Hi all,
I got my mistake: I just messed up the domain names. For testing purpose
I set a custom slapd_domain - and didn't set ldap_domain to the same
value - so they differed.
Kind regards
Jan
Am 09.03.21 um 22:47 schrieb Jan Kowalsky:
> Hi all,
>
> I go my first steps with slapd and ldap role. As far as I understood I
> set up first an slapd server.
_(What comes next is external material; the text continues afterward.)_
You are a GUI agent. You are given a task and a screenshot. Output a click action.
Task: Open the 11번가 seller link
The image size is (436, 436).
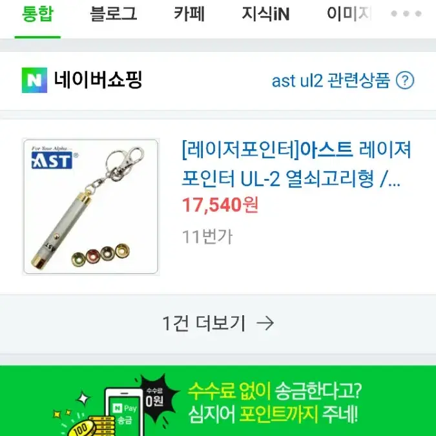[x=207, y=237]
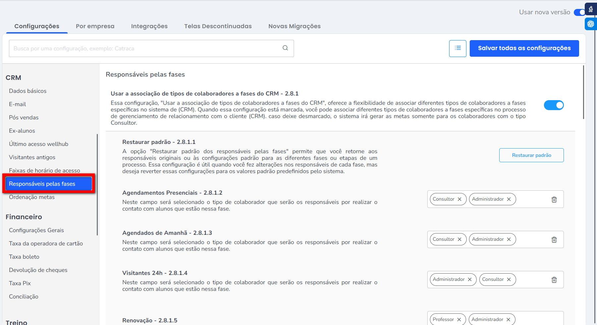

This just installs openldap and configures
> schema and admin users.
>
> After running
>
> debops service/slapd -l
ldap.example.org
>
> I end up with an running openldap and there are two passwords stored in
> ansible/secret/slapd/credentials/
>
> But with none of these passswords I can bind to the server:
>
> /usr/bin/ldapsearch -H
ldaps://ldap.example.org -D
> "cn=admin,dc=example,dc=org" -b "dc=example,dc=org" -W
>
> passwords are created here (roles/slapd/defaults/main.yml):
>
> slapd__superuser_config_password: '{{ "{CRYPT}" +
lookup("password",
> secret + "/slapd/credentials/" + slapd__config_rootdn | to_uuid +
> ".password"+ " encrypt=sha512_crypt length=32") }}'
>
> I understand: "DebOps uses the "to_uuid" Ansible filter to convert
LDAP
> Distinguished Names". Is there any possibility to convert uuids back to
> ldap dn's to know which one is which?
>
> My understanding is further that first steps for initialize the
> directory works with
>
> debops ldap/init-directory -l
ldap.example.org
>
> I get:
>
> ldap.INVALID_CREDENTIALS: {'desc': 'Invalid credentials'}
>
> Thanks for help and kind regards
> Jan
>